Given the gulf, rivals are turning to the long paper trail of Gingrich's quotes and votes from his two decades in the House as well as his lucrative consultant business after leaving office in 1999. There also are the circumstances surrounding the ethics investigation he faced, an issue that has not yet been examined anew but certainly will in the coming weeks.
"One of these days we'll have a conversation about Newt Gingrich," Rep. Nancy Pelosi, the Democratic leader in the House, told Talking Points Memo this week. "I know a lot about him.
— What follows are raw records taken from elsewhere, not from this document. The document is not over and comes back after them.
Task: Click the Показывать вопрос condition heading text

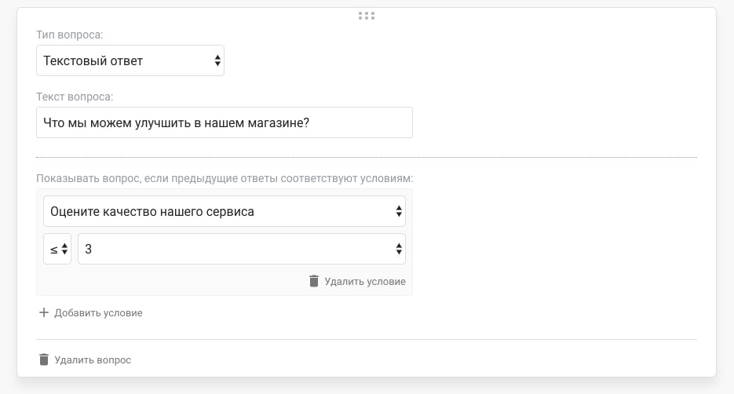Action: tap(225, 179)
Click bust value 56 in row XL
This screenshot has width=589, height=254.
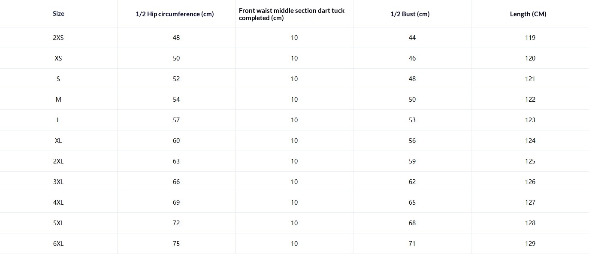tap(412, 141)
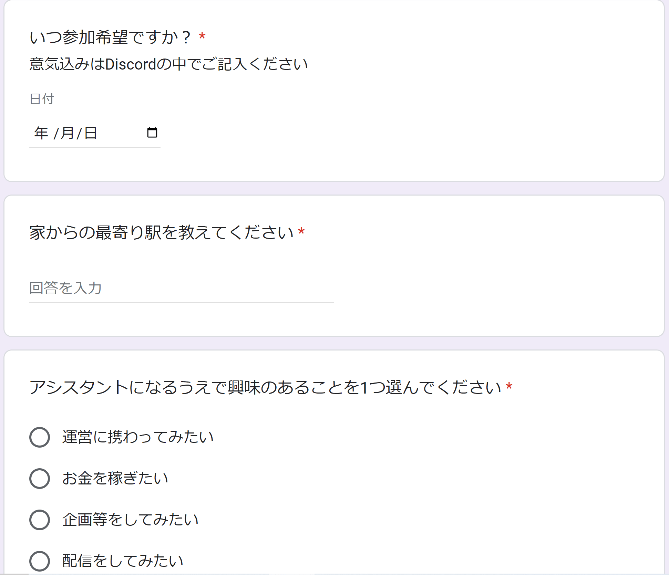Open the calendar date picker icon
This screenshot has width=669, height=575.
(x=153, y=132)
I served on the investigative committee that investigated him, four of us locked in a room in an undisclosed location for a year. A thousand pages of his stuff."
It didn't take long for Gingrich to respond, saying Pelosi would violate House rules if she released more than has been made public about the investigation and the resulting $300,000 settlement.
So far, Gingrich is not shying away from his record.
In campaign appearances, he brings up his for-profit work after leaving office. And he and his wife, Callista, come up with responses to expected tough questions.
Gingrich submitted to an interrogation of sorts Tuesday by conservative radio host Glenn Beck.
Beck spent the bulk of his time confronting Gingrich on equivocations on certain issues, juxtaposing the candidate's past comments with his current positions? and grilling the candidate on the discrepancies.
Gingrich, at times testy, didn't back down when pressed but instead launched into lengthy explanations of where he stood and, like the college professor he once was, offered up answers that explored the intricacies of certain policies.
On climate change, Beck cited a television commercial Gingrich once filmed with Pelosi, a Democrat, on the need to address the issue and recalled a debate Gingrich once did on the topic with Democratic Sen. John Kerry. Some conservatives question the role of humans in global warming.
Gingrich now says filming the ad with Pelosi was a mistake, and he hedges when asked about humans' role in climate change.
"There is evidence on both sides of the climate change argument," he told Beck.
On health care, Beck presented Gingrich with audio of his past statements ? in 1993 and twice this year ? supporting health care mandates for individuals.
These days, Gingrich criticizes the Democrats' requirement in the health care overhaul that all Americans have coverage and seeks to explain away any discrepencies by saying that a mandate has a role but, as he told Beck, "I wouldn't impose it on everybody across the board."
"In a free society, you don't elect officials to impose on you things that you disagree with," he added.
On federal regulations, Beck unearthed a comment Gingrich once made calling himself a Theodore Roosevelt Republican when it comes to the role of government in people's lives.
Gingrich welcomed his previous comparison but said was referring to Roosevelt's interest in protecting consumers prior to 1912, by which Gingrich said the president had become "a big government, centralized power advocate." Added Gingrich: "There are minimum regulatory standards of public health and safety that are I think really important."